- _Excerpted passage_

*** Block opens ***

Background information
- Origin: Norman, Oklahoma, United States
- Genres: Indie rock, Indie pop
- Years active: 1998–2009
- Labels: See Thru Broadcasting, Pias America, Barsuk Records
- Members: Allan Vest Marian Love Nunez Javier Gonzales Andy Nunez Ryan Lindsey
- Past members: Kevin McElhaney Matt Goad James Honderich Mary Beth Leigh Kure Croker
- Website: www.starlightmints.com

= Starlight Mints =

American indie pop band

Starlight Mints were an American indie pop band from Norman, Oklahoma, United States. The band was formed in the 1990s and released four albums during the 2000s, after which they disbanded. Their last lineup consisted of Allan Vest (vocals, guitar), Andy Nunez (drums), Marian Love Nunez (keyboard), Ryan Lindsey (keyboards/guitar) and Javier Gonzales (bass). Five previous members (Kevin McElhaney, James Honderich, Mary Beth Leigh, Kure Croker, and Matt Goad) contributed to their sound on violin, cello, bass, voice, and drums.

*** Block closes ***

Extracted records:
*** Block opens ***

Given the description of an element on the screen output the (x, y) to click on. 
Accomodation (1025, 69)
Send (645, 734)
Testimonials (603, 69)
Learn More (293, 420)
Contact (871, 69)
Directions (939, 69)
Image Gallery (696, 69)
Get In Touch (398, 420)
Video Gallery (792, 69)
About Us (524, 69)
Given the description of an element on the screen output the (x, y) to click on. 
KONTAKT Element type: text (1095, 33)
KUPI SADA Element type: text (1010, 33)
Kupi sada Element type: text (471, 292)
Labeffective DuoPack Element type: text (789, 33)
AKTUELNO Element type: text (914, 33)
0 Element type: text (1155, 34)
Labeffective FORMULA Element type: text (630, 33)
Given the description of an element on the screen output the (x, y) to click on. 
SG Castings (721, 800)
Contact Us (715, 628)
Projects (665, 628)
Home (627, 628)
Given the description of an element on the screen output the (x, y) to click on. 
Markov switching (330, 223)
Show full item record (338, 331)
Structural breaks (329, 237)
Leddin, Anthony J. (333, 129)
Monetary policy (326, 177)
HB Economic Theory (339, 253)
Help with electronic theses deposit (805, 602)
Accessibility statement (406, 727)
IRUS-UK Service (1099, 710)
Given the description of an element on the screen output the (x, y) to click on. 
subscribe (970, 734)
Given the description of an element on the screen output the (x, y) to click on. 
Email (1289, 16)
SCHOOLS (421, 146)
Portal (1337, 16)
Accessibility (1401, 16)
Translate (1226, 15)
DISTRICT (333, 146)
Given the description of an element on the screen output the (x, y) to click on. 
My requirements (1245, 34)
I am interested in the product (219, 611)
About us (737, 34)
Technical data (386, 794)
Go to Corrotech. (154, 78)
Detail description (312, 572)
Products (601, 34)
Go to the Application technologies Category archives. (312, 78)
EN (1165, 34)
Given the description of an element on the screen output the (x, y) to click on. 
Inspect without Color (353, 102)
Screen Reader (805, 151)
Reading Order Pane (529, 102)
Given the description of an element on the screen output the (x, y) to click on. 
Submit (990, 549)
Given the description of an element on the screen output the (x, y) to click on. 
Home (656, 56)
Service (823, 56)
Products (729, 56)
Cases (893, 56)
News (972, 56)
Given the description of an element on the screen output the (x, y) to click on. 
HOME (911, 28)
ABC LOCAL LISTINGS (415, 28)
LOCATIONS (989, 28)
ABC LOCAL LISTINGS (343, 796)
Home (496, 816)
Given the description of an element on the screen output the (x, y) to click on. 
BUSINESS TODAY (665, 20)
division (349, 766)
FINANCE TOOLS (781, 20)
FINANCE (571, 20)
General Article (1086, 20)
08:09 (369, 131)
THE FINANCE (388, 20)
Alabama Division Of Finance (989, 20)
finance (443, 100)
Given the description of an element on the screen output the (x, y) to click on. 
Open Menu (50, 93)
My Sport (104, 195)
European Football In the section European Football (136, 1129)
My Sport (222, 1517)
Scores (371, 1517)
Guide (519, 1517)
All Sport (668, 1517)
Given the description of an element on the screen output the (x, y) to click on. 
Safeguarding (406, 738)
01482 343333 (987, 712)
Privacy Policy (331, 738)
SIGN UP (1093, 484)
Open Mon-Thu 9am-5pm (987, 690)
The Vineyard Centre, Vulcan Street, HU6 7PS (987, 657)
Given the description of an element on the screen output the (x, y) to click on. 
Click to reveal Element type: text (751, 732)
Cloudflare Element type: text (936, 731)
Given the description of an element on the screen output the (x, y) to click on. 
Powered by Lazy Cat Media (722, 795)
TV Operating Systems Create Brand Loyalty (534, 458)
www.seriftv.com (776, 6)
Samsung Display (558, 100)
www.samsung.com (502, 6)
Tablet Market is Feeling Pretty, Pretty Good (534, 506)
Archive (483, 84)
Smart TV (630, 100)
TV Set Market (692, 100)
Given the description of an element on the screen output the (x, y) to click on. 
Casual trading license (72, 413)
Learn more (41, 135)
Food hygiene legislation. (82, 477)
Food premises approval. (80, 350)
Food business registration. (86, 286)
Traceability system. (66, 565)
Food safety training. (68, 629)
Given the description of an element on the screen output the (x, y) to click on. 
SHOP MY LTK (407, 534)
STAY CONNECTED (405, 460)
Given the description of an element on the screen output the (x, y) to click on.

*** Block closes ***

- _Work item 1_
Duplicate everything in the Starlight Mints passage from "Starlight Mints were" down to "voice, and drums.".
- _Work item 2_
According to the Starlight Mints passage, who played drums in the band's last lineup?
The extracted records stand apart from the Starlight Mints passage.

- _Answer area 1_
Starlight Mints were an American indie pop band from Norman, Oklahoma, United States. The band was formed in the 1990s and released four albums during the 2000s, after which they disbanded. Their last lineup consisted of Allan Vest (vocals, guitar), Andy Nunez (drums), Marian Love Nunez (keyboard), Ryan Lindsey (keyboards/guitar) and Javier Gonzales (bass). Five previous members (Kevin McElhaney, James Honderich, Mary Beth Leigh, Kure Croker, and Matt Goad) contributed to their sound on violin, cello, bass, voice, and drums.

- _Answer area 2_
Andy Nunez